Text for analysis:
    • For Millennials, price isn't the only driver. Believe it or not, many of the interviewed young adults prefer the tight sense of community.
  • American Dream—the most expensive U.S. mall ever built, complete with a theme park, indoor ski hill, and 40 water slides—is now open in New Jersey. It’s the first mall to devote more space to entertainment than shopping, a formula that developers hope can breathe new life into the industry. (The Wall Street Journal)
    • NH: We started writing about the collapse of the U.S. shopping mall back in the depths of the Great Recession. (See "Is the U.S. Shopping Mall Fated for Extinction?") And we've been writing about hopeful plans for a mall revival ever since. (See "Say Hello to 'Smart Malls'"; "Mall Landlords Double Down on Renovations"; "Could Teens Save the U.S. Shopping Mall?")
    • I do agree that there is limited room for upscale investment and expansion in the upper-A tier malls (those with the highest $/sq foot). And much of this could involve "experiential" fare--like high-end restaurants, night clubs, gyms, health spas, and boutiques with in-person digital or concierge assistance. Sure, maybe a mini-golf course and rock climbing wall make sense. Incorporating apartments into or next to the mall (as in now happening in Tysons Corner, Virginia) could also complement the mix.
    • But a massive destination theme park? Something that pretends to compete with Disney? I just don't get it. What does Six Flags have in common with Gucci and Cartier? Successful theme parks require expertise in family entertainment branding and marketing, crowd management, and on-site family engagement--skills not possessed by many mall managers. The owners plan to bring in rich people from the Hamptons in two chartered Rolls Royces and a helicopter pad. Really?
    • I'd hate to be holding the debt on this hybrid idea. It just doesn't work for me.
  • The tracking apps parents once used to watch their kids are now following them to college. Users of Life360, a popular tracking app, report mixed experiences: Many young adults say they don’t mind being tracked for safety purposes, but this scenario can easily go awry in the hands of controlling parents. (The Washington Post)
    • NH: God help us. As we have written (see "The Rise of 'Total Tech'" and "The Age of Surveillance Capitalism"), it makes little sense for Americans to worry about China's Social Credit System when they are voluntarily implementing "360 surveillance" in their own country. Leading the way, some colleges are beginning to introduce facial recognition technology.

Data excerpts:
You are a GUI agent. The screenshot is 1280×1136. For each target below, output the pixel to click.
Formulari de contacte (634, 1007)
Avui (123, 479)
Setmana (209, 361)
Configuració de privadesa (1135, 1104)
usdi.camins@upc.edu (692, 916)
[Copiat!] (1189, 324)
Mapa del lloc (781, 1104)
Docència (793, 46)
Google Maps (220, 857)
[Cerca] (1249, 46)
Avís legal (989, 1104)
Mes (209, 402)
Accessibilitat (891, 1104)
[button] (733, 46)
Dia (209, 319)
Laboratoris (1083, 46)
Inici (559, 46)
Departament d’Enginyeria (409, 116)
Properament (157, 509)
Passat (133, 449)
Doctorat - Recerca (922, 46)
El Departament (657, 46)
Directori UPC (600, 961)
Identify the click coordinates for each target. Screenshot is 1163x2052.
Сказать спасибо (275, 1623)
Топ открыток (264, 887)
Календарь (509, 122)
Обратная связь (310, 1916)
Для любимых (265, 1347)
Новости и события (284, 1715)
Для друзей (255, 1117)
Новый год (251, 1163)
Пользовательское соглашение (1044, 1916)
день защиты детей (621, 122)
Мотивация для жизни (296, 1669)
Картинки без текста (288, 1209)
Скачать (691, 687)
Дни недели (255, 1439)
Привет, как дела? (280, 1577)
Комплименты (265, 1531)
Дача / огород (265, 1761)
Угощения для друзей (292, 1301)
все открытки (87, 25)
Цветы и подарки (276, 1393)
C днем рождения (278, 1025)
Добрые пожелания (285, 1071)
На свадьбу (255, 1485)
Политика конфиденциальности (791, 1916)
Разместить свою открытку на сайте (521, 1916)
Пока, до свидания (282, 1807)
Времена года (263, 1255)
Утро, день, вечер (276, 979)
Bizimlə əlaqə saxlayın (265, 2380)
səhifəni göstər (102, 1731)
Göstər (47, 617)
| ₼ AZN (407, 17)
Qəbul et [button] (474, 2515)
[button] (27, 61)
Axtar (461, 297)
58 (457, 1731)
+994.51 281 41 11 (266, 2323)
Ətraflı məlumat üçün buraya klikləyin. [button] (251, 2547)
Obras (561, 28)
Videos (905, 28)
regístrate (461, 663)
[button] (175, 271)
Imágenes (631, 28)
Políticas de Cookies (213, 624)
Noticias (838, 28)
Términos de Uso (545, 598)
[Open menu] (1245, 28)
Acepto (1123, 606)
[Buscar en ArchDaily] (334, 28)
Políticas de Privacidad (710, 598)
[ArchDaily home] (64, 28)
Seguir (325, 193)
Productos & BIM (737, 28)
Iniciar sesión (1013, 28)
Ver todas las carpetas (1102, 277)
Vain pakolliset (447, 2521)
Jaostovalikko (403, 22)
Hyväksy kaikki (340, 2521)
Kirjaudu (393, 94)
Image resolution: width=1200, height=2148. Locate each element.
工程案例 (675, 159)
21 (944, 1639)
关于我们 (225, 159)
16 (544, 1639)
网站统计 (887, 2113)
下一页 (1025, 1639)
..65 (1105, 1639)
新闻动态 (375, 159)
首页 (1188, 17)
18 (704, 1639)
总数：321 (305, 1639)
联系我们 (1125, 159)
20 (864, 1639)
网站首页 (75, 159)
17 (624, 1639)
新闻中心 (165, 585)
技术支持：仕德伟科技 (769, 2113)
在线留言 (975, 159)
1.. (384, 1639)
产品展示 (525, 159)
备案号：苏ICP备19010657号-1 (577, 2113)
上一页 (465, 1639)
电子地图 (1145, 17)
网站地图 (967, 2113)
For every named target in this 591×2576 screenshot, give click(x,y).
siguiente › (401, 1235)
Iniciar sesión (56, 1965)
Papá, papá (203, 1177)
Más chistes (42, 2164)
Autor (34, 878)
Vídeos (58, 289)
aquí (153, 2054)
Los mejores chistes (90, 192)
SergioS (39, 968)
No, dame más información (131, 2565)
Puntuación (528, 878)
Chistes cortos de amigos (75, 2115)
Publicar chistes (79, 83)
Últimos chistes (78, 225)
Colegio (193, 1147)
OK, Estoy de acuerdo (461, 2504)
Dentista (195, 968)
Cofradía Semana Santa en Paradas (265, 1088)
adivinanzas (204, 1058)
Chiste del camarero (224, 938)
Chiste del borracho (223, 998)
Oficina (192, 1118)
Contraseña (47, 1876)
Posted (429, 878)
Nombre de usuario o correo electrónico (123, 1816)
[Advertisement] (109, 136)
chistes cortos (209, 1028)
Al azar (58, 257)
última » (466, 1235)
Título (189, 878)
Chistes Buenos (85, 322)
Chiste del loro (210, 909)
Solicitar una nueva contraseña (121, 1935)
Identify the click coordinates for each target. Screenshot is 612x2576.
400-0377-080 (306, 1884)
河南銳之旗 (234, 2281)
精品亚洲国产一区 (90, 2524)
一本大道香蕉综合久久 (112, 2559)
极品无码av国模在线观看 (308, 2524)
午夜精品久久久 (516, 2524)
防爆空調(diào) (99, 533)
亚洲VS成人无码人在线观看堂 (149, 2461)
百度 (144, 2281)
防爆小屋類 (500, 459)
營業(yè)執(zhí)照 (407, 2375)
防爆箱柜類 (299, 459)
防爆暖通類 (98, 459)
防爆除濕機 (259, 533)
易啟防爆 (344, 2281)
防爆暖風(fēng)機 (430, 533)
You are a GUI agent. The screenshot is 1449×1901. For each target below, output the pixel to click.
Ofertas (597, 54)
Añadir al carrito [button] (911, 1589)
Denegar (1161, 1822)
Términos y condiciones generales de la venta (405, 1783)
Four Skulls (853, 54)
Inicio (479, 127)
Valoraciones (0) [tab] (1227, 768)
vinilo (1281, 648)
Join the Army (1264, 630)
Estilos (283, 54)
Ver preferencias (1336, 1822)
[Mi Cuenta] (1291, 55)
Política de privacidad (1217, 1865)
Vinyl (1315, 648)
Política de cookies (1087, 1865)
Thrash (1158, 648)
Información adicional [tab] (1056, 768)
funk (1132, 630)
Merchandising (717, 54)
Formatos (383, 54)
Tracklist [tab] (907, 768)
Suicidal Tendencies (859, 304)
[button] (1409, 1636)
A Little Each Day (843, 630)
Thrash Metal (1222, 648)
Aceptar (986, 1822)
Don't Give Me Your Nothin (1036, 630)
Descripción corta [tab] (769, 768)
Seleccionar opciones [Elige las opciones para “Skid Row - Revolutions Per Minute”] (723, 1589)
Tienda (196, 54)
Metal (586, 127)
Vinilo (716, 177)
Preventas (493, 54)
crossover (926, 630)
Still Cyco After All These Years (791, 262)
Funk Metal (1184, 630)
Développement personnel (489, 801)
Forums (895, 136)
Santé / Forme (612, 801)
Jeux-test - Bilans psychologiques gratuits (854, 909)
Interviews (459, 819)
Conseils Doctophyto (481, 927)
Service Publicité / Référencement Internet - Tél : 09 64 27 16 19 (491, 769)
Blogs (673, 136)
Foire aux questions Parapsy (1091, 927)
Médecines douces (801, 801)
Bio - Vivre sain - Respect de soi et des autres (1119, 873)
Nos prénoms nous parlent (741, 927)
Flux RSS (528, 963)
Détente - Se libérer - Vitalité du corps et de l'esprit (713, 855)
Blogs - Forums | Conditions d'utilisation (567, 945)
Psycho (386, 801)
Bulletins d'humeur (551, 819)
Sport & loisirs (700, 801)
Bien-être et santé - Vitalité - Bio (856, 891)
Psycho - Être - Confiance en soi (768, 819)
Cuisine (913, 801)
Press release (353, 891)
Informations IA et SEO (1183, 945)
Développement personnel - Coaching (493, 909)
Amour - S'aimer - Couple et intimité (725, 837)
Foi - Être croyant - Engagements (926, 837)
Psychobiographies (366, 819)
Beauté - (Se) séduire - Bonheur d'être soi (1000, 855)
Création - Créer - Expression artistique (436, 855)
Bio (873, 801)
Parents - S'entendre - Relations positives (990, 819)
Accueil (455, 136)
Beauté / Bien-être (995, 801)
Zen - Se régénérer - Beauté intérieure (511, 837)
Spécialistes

Work to complete:
1. In the text on malls and tracking apps, what does American Dream devote more space to than shopping?
2. Say whether each statement agrees with the text on malls and tracking apps, answering yes or no and quoting the deciding words. (a) American Dream includes 40 water slides. (b) The owners plan to bring visitors from the Hamptons by train. (c) Some colleges are beginning to introduce facial recognition technology.

Set of answers:
1. Entertainment.

2.
(a) Yes: "complete with a theme park, indoor ski hill, and 40 water slides"
(b) No: "in two chartered Rolls Royces"
(c) Yes: "some colleges are beginning to introduce facial recognition technology"